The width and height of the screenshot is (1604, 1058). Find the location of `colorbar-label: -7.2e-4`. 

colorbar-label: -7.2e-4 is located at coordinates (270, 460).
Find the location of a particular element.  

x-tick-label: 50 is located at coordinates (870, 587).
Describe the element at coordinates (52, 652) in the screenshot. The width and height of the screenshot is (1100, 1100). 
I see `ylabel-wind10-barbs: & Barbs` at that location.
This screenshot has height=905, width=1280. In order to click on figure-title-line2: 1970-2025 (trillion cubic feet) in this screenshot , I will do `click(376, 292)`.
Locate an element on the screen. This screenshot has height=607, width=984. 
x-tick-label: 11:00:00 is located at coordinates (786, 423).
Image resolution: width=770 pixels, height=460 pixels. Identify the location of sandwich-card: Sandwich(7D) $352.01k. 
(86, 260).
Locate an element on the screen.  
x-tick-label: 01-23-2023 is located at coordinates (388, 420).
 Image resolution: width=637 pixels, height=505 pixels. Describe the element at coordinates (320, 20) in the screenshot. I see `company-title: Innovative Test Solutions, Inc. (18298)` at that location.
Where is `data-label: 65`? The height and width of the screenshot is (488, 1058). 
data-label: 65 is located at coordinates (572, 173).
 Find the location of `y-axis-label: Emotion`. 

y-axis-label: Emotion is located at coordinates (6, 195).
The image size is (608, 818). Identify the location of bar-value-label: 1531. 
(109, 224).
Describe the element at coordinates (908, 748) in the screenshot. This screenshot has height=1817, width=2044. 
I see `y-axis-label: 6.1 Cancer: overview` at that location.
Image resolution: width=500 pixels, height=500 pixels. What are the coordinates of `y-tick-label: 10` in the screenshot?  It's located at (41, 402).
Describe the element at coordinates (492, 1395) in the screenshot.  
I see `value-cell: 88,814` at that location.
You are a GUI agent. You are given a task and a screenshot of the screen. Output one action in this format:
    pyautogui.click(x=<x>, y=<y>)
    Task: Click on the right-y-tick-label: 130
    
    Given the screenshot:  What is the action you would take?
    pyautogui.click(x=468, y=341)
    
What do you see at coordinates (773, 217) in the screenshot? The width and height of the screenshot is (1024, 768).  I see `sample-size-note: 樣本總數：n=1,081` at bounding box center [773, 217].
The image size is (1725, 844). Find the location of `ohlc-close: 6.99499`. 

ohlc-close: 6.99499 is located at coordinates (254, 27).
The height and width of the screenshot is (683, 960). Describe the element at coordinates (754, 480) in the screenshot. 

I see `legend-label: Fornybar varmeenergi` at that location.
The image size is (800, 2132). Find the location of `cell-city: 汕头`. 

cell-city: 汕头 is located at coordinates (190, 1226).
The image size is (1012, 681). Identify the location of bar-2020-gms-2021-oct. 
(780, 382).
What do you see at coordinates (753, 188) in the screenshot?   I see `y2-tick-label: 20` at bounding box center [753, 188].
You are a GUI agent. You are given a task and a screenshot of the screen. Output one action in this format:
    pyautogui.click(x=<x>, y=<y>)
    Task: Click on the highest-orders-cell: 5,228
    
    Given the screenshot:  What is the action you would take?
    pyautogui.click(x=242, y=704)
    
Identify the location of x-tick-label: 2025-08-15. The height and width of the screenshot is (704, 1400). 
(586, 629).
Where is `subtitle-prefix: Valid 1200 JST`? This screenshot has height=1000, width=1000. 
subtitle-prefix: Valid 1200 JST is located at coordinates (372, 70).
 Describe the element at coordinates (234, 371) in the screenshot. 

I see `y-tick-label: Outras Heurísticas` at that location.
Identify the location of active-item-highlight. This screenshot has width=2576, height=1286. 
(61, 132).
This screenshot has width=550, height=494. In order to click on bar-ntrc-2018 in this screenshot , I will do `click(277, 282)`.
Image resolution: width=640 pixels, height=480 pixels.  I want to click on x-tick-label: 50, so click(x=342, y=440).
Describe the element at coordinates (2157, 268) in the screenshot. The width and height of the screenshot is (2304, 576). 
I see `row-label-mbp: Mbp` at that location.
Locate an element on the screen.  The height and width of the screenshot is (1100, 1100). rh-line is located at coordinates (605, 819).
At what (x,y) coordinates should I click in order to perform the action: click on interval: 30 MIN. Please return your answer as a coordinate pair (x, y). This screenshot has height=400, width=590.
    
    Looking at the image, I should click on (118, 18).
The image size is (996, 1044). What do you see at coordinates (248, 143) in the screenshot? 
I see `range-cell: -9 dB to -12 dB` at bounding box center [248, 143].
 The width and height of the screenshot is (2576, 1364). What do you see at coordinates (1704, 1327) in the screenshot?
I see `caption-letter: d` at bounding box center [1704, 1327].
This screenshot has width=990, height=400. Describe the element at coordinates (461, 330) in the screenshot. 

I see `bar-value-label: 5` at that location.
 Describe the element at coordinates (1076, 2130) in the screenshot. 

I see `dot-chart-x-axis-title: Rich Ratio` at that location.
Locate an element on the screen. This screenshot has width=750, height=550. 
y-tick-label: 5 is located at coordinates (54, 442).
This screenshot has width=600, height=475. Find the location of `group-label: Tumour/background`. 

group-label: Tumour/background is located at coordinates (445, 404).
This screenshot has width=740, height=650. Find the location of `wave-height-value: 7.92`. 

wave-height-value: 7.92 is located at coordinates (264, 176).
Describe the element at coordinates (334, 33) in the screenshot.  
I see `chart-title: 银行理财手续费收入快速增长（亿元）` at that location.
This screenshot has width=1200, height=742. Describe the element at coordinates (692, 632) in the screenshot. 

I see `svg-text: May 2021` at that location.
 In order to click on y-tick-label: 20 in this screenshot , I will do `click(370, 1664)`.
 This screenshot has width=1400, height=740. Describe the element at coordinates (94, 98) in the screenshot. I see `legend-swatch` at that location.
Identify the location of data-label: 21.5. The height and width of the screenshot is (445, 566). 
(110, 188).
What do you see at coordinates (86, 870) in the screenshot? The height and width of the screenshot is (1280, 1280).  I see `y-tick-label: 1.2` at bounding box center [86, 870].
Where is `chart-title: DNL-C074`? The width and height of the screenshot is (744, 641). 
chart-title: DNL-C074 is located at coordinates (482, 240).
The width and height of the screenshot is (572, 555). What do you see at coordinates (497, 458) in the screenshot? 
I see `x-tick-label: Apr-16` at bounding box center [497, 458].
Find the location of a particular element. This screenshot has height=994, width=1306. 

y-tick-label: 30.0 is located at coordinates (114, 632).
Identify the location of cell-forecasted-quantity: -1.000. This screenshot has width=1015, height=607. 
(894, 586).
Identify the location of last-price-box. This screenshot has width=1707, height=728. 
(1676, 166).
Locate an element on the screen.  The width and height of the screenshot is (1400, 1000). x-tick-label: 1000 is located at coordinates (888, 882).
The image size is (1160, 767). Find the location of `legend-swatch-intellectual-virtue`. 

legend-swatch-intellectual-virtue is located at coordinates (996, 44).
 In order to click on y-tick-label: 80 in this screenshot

====================

PROMPT:
Can you rewrite all of the material above, changing every "Identify the location of" to "Give the position of" and leaving everything else as it is?

WORKED SOLUTION:
The width and height of the screenshot is (1604, 1058). Find the location of `colorbar-label: -7.2e-4`. 

colorbar-label: -7.2e-4 is located at coordinates (270, 460).
Find the location of a particular element.  

x-tick-label: 50 is located at coordinates (870, 587).
Describe the element at coordinates (52, 652) in the screenshot. The width and height of the screenshot is (1100, 1100). 
I see `ylabel-wind10-barbs: & Barbs` at that location.
This screenshot has height=905, width=1280. In order to click on figure-title-line2: 1970-2025 (trillion cubic feet) in this screenshot , I will do `click(376, 292)`.
Locate an element on the screen. This screenshot has height=607, width=984. 
x-tick-label: 11:00:00 is located at coordinates (786, 423).
Image resolution: width=770 pixels, height=460 pixels. Give the position of sandwich-card: Sandwich(7D) $352.01k. 
(86, 260).
Locate an element on the screen.  
x-tick-label: 01-23-2023 is located at coordinates (388, 420).
 Image resolution: width=637 pixels, height=505 pixels. Describe the element at coordinates (320, 20) in the screenshot. I see `company-title: Innovative Test Solutions, Inc. (18298)` at that location.
Where is `data-label: 65`? The height and width of the screenshot is (488, 1058). 
data-label: 65 is located at coordinates (572, 173).
 Find the location of `y-axis-label: Emotion`. 

y-axis-label: Emotion is located at coordinates (6, 195).
The image size is (608, 818). Give the position of bar-value-label: 1531. 
(109, 224).
Describe the element at coordinates (908, 748) in the screenshot. This screenshot has height=1817, width=2044. 
I see `y-axis-label: 6.1 Cancer: overview` at that location.
Image resolution: width=500 pixels, height=500 pixels. What are the coordinates of `y-tick-label: 10` in the screenshot?  It's located at (41, 402).
Describe the element at coordinates (492, 1395) in the screenshot.  
I see `value-cell: 88,814` at that location.
You are a GUI agent. You are given a task and a screenshot of the screen. Output one action in this format:
    pyautogui.click(x=<x>, y=<y>)
    Task: Click on the right-y-tick-label: 130
    
    Given the screenshot:  What is the action you would take?
    pyautogui.click(x=468, y=341)
    
What do you see at coordinates (773, 217) in the screenshot? The width and height of the screenshot is (1024, 768).  I see `sample-size-note: 樣本總數：n=1,081` at bounding box center [773, 217].
The image size is (1725, 844). Find the location of `ohlc-close: 6.99499`. 

ohlc-close: 6.99499 is located at coordinates (254, 27).
The height and width of the screenshot is (683, 960). Describe the element at coordinates (754, 480) in the screenshot. 

I see `legend-label: Fornybar varmeenergi` at that location.
The image size is (800, 2132). Find the location of `cell-city: 汕头`. 

cell-city: 汕头 is located at coordinates (190, 1226).
The image size is (1012, 681). Give the position of bar-2020-gms-2021-oct. 
(780, 382).
What do you see at coordinates (753, 188) in the screenshot?   I see `y2-tick-label: 20` at bounding box center [753, 188].
You are a GUI agent. You are given a task and a screenshot of the screen. Output one action in this format:
    pyautogui.click(x=<x>, y=<y>)
    Task: Click on the highest-orders-cell: 5,228
    
    Given the screenshot:  What is the action you would take?
    pyautogui.click(x=242, y=704)
    
Give the position of x-tick-label: 2025-08-15. The height and width of the screenshot is (704, 1400). 
(586, 629).
Where is `subtitle-prefix: Valid 1200 JST`? This screenshot has height=1000, width=1000. 
subtitle-prefix: Valid 1200 JST is located at coordinates (372, 70).
 Describe the element at coordinates (234, 371) in the screenshot. 

I see `y-tick-label: Outras Heurísticas` at that location.
Give the position of active-item-highlight. This screenshot has width=2576, height=1286. 
(61, 132).
This screenshot has width=550, height=494. In order to click on bar-ntrc-2018 in this screenshot , I will do `click(277, 282)`.
Image resolution: width=640 pixels, height=480 pixels.  I want to click on x-tick-label: 50, so click(x=342, y=440).
Describe the element at coordinates (2157, 268) in the screenshot. The width and height of the screenshot is (2304, 576). 
I see `row-label-mbp: Mbp` at that location.
Locate an element on the screen.  The height and width of the screenshot is (1100, 1100). rh-line is located at coordinates (605, 819).
At what (x,y) coordinates should I click in order to perform the action: click on interval: 30 MIN. Please return your answer as a coordinate pair (x, y). This screenshot has height=400, width=590.
    
    Looking at the image, I should click on (118, 18).
The image size is (996, 1044). What do you see at coordinates (248, 143) in the screenshot? 
I see `range-cell: -9 dB to -12 dB` at bounding box center [248, 143].
 The width and height of the screenshot is (2576, 1364). What do you see at coordinates (1704, 1327) in the screenshot?
I see `caption-letter: d` at bounding box center [1704, 1327].
This screenshot has width=990, height=400. Describe the element at coordinates (461, 330) in the screenshot. 

I see `bar-value-label: 5` at that location.
 Describe the element at coordinates (1076, 2130) in the screenshot. 

I see `dot-chart-x-axis-title: Rich Ratio` at that location.
Locate an element on the screen. This screenshot has width=750, height=550. 
y-tick-label: 5 is located at coordinates (54, 442).
This screenshot has width=600, height=475. Find the location of `group-label: Tumour/background`. 

group-label: Tumour/background is located at coordinates (445, 404).
This screenshot has width=740, height=650. Find the location of `wave-height-value: 7.92`. 

wave-height-value: 7.92 is located at coordinates (264, 176).
Describe the element at coordinates (334, 33) in the screenshot.  
I see `chart-title: 银行理财手续费收入快速增长（亿元）` at that location.
This screenshot has width=1200, height=742. Describe the element at coordinates (692, 632) in the screenshot. 

I see `svg-text: May 2021` at that location.
 In order to click on y-tick-label: 20 in this screenshot , I will do `click(370, 1664)`.
 This screenshot has width=1400, height=740. Describe the element at coordinates (94, 98) in the screenshot. I see `legend-swatch` at that location.
Give the position of data-label: 21.5. The height and width of the screenshot is (445, 566). 
(110, 188).
What do you see at coordinates (86, 870) in the screenshot? The height and width of the screenshot is (1280, 1280).  I see `y-tick-label: 1.2` at bounding box center [86, 870].
Where is `chart-title: DNL-C074`? The width and height of the screenshot is (744, 641). 
chart-title: DNL-C074 is located at coordinates (482, 240).
The width and height of the screenshot is (572, 555). What do you see at coordinates (497, 458) in the screenshot? 
I see `x-tick-label: Apr-16` at bounding box center [497, 458].
Find the location of a particular element. This screenshot has height=994, width=1306. 

y-tick-label: 30.0 is located at coordinates (114, 632).
Give the position of cell-forecasted-quantity: -1.000. This screenshot has width=1015, height=607. 
(894, 586).
Give the position of last-price-box. This screenshot has width=1707, height=728. 
(1676, 166).
Locate an element on the screen.  The width and height of the screenshot is (1400, 1000). x-tick-label: 1000 is located at coordinates (888, 882).
The image size is (1160, 767). Find the location of `legend-swatch-intellectual-virtue`. 

legend-swatch-intellectual-virtue is located at coordinates (996, 44).
 In order to click on y-tick-label: 80 in this screenshot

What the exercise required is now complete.